PROBLEM TO SOLVE: Could you reproduce the lines below from the one with "The image size is (1000, 592)." through the one with "Click the Ipsos"? Keep both ends and add nothing.

[Start of Attachment]

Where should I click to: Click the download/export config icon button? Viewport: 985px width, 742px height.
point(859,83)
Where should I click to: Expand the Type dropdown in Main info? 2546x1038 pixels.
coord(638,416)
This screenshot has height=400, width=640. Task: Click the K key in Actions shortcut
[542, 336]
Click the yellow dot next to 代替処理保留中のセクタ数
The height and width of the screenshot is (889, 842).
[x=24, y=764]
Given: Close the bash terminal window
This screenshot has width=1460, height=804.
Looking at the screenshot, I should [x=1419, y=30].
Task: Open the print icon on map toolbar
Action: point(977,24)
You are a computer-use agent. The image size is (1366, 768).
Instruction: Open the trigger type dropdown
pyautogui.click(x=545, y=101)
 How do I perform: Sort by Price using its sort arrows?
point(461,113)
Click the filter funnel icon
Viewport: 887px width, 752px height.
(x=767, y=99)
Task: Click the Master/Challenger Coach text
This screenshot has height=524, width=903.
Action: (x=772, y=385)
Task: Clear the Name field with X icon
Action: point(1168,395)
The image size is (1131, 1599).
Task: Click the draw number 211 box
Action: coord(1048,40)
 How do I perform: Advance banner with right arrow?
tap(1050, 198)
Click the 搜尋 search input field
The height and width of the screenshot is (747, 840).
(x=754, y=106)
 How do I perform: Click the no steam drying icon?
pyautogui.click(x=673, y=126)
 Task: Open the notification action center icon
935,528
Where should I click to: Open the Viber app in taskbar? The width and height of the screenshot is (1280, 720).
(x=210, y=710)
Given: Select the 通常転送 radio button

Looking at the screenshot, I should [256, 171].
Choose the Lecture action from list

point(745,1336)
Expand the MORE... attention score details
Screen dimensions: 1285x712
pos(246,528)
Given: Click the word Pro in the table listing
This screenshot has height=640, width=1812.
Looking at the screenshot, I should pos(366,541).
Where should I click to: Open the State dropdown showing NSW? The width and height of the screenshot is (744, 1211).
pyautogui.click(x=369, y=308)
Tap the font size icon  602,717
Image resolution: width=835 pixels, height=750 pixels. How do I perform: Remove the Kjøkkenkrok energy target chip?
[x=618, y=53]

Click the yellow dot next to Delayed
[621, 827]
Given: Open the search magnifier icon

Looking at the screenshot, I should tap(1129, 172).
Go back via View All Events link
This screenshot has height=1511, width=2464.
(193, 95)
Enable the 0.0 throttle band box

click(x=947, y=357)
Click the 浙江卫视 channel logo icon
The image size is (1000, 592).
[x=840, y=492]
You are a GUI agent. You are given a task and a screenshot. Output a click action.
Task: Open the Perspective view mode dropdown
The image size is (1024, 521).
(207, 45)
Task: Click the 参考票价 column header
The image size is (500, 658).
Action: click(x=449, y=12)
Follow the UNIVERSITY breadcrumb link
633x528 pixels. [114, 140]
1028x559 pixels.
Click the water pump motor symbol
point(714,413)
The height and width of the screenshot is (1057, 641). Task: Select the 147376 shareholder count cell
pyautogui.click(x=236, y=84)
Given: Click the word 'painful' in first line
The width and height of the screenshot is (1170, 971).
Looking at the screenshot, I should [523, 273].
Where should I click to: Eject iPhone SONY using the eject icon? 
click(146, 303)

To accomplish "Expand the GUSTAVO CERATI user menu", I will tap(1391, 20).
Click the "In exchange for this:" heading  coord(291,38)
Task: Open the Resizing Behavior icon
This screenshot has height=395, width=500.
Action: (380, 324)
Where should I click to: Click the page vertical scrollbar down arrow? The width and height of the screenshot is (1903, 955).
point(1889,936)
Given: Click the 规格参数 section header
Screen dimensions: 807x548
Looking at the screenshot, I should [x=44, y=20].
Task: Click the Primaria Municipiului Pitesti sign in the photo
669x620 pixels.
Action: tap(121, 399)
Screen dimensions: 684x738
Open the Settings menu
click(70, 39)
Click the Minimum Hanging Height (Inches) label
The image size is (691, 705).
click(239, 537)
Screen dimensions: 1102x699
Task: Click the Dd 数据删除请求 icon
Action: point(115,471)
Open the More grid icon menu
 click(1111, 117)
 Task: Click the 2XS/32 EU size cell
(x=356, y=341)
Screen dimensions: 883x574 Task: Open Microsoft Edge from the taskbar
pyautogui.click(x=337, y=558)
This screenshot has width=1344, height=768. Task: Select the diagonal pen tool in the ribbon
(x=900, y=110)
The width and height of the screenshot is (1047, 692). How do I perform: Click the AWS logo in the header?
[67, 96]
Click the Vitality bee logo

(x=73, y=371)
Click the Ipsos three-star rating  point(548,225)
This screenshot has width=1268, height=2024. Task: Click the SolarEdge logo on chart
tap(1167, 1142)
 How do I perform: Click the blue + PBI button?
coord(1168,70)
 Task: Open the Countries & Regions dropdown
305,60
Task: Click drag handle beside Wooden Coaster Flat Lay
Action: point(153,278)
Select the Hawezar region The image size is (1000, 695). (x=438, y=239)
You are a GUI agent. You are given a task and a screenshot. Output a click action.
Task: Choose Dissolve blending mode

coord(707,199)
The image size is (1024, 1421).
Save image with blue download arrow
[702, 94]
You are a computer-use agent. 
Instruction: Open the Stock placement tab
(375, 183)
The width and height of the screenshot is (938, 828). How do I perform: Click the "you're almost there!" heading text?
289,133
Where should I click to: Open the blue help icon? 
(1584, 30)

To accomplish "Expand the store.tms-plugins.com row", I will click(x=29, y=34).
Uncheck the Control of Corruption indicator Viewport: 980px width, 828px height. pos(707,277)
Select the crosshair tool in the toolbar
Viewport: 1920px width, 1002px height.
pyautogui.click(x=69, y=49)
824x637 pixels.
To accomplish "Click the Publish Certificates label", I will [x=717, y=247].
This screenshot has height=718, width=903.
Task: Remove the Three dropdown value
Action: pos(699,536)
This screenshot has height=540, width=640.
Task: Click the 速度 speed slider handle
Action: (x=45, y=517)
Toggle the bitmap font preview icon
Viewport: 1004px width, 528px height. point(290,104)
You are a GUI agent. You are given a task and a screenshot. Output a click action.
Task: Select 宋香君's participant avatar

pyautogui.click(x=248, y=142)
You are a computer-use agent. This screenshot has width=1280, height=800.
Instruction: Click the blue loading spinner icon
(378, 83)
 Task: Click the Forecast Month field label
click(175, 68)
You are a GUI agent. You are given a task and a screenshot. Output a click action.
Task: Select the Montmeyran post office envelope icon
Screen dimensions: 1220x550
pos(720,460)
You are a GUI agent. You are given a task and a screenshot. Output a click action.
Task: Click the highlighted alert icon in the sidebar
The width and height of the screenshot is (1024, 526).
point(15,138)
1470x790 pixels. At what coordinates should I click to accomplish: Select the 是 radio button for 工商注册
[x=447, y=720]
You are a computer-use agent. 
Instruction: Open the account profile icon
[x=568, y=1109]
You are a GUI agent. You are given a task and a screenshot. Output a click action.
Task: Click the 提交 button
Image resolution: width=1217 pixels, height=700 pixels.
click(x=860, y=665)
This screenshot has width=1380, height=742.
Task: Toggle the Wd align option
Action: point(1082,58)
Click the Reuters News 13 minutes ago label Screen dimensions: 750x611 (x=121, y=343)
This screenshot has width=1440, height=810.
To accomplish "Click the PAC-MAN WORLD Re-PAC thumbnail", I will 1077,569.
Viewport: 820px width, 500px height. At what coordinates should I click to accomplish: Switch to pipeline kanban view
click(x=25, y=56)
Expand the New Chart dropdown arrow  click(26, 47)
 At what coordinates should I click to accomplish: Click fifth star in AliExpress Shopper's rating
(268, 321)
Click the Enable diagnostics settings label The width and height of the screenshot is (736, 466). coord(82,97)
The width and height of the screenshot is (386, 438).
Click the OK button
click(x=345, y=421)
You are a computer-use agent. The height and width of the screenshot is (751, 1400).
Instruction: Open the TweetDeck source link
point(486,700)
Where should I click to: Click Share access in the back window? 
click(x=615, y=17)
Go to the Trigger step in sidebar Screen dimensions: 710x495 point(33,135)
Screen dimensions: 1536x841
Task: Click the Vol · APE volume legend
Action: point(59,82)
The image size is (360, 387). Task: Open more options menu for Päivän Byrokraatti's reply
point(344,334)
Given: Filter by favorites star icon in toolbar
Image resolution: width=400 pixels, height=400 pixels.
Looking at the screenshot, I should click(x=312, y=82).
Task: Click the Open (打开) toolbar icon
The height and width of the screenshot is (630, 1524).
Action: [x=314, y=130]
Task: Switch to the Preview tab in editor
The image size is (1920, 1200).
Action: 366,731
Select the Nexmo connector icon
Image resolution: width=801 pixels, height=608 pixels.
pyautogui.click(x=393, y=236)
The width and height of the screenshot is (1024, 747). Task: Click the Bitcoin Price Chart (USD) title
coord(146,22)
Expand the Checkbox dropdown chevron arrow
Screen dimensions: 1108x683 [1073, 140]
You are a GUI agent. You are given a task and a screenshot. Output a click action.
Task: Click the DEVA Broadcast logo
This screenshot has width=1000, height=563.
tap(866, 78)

[End of Attachment]

OUTPUT OF THE TASK:
The image size is (1000, 592).
[x=840, y=492]
You are a GUI agent. You are given a task and a screenshot. Output a click action.
Task: Open the Perspective view mode dropdown
The image size is (1024, 521).
(207, 45)
Task: Click the 参考票价 column header
The image size is (500, 658).
Action: click(x=449, y=12)
Follow the UNIVERSITY breadcrumb link
633x528 pixels. [114, 140]
1028x559 pixels.
Click the water pump motor symbol
point(714,413)
The height and width of the screenshot is (1057, 641). Task: Select the 147376 shareholder count cell
pyautogui.click(x=236, y=84)
Given: Click the word 'painful' in first line
The width and height of the screenshot is (1170, 971).
Looking at the screenshot, I should [523, 273].
Where should I click to: Eject iPhone SONY using the eject icon? 
click(146, 303)

To accomplish "Expand the GUSTAVO CERATI user menu", I will tap(1391, 20).
Click the "In exchange for this:" heading  coord(291,38)
Task: Open the Resizing Behavior icon
This screenshot has height=395, width=500.
Action: (380, 324)
Where should I click to: Click the page vertical scrollbar down arrow? The width and height of the screenshot is (1903, 955).
point(1889,936)
Given: Click the 规格参数 section header
Screen dimensions: 807x548
Looking at the screenshot, I should [x=44, y=20].
Task: Click the Primaria Municipiului Pitesti sign in the photo
669x620 pixels.
Action: tap(121, 399)
Screen dimensions: 684x738
Open the Settings menu
click(70, 39)
Click the Minimum Hanging Height (Inches) label
The image size is (691, 705).
click(239, 537)
Screen dimensions: 1102x699
Task: Click the Dd 数据删除请求 icon
Action: point(115,471)
Open the More grid icon menu
 click(1111, 117)
 Task: Click the 2XS/32 EU size cell
(x=356, y=341)
Screen dimensions: 883x574 Task: Open Microsoft Edge from the taskbar
pyautogui.click(x=337, y=558)
This screenshot has width=1344, height=768. Task: Select the diagonal pen tool in the ribbon
(x=900, y=110)
The width and height of the screenshot is (1047, 692). How do I perform: Click the AWS logo in the header?
[67, 96]
Click the Vitality bee logo

(x=73, y=371)
Click the Ipsos three-star rating  point(548,225)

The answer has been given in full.